Quelles empreintes l’immigration laisse-t-elle dans la littérature et la langue française ?

Traces d'immigration dans la littérature

Sans remonter à la figure d’un Emile Zola ou d’un Apollinaire, les lettres françaises n’ont cessé de s’enrichir d’écrivains d’origine étrangère et de rayonner dans le monde grâce à leurs œuvres. Ainsi, la plus prestigieuses des récompenses internationales, le prix Nobel de littérature, fut attribué à des Français venus d’ailleurs : Henri Bergson (1927), juif polonais par son père et anglais pas sa mère ; Albert Camus (1957), d’origine espagnole par sa mère ; Gao Xingjian (2000), né à Ganzhou en Chine.

De même, depuis 1903, la liste des Prix Goncourt attribués à des écrivains d’origine étrangère est longue. Origines américaine, néerlandaise, russe, polonaise, suisse, italienne, belge… toutes traduisent l’histoire migratoire du pays. En 1987, Tahar Ben Jelloun est le premier prix Goncourt originaire d’un ancien pays de l’empire colonial français (Maroc). En 1993, le prix est décerné à Amin Maalouf ; en 2008 à Atiq Rahimi (2008), écrivain français d’origine afghane ; en 2009 à Marie NDiaye, d’origine sénégalaise par son père ou encore en 2011 à Alexis Jenni, aux origines suisses-allemandes et dont le roman, L’Art français de la guerre, plonge au cœur de l’identité française.
Parmi les "Immortels" de l’Académie française siègent aussi des écrivains d’origine étrangère : François Cheng, Assia Djebar, Amin Maalouf ou François Weyergans.

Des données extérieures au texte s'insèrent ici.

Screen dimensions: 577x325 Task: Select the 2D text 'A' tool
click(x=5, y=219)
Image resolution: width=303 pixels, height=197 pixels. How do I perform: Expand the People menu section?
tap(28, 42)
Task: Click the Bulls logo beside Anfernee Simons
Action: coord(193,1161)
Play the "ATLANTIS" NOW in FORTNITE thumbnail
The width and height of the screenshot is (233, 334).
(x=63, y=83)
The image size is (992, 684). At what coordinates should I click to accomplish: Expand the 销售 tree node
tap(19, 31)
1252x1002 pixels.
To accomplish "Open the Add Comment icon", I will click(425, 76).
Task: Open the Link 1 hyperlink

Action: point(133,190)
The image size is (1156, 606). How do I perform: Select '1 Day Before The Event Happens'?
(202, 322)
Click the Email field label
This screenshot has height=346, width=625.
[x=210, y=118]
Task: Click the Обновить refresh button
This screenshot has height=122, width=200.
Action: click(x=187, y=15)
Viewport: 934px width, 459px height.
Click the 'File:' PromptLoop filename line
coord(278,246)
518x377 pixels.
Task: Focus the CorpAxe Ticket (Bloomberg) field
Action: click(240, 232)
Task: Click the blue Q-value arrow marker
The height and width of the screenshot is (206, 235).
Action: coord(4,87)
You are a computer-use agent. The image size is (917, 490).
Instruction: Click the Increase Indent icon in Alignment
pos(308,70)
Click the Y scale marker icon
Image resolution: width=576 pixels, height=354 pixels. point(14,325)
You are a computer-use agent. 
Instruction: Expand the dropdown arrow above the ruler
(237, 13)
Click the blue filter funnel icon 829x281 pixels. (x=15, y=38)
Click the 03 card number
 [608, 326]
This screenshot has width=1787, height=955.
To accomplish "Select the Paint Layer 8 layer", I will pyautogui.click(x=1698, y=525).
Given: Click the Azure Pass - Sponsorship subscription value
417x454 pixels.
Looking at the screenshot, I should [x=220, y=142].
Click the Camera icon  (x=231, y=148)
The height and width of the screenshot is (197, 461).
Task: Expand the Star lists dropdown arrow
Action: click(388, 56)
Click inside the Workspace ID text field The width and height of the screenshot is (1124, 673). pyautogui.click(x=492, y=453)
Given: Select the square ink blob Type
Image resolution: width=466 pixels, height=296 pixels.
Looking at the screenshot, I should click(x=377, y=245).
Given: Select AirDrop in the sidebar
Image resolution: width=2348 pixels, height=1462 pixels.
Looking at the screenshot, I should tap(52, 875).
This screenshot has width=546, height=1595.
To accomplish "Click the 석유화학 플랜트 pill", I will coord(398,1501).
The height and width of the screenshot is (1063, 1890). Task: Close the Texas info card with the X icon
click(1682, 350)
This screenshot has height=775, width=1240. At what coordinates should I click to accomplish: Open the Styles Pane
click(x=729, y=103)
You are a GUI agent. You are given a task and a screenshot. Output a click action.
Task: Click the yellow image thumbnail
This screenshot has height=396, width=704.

Depuis une trentaine d’années, la littérature française s’enrichit d’auteurs issus des immigrations algérienne ou marocaine. Les pionniers, Azzouz Begag ou Mehdi Charef, ont été suivis par Tassadit Imache, Malika Wagner, Nina Bouraoui, Saïd Mohamed ou Lakhdar Belaid. Les plus jeunes dans la carrière se nomment Faïza Guène, Sabri Louatah, Rachid Djaïdani ou Mabrouck Rachedi.
Ainsi, l’espace littéraire national s’ouvre à de nouvelles plumes et surtout à de nouveaux thèmes, élargit ses horizons historiques et ses perspectives, sonde les ressorts souterrains de la société, relie le pays à la marche du monde.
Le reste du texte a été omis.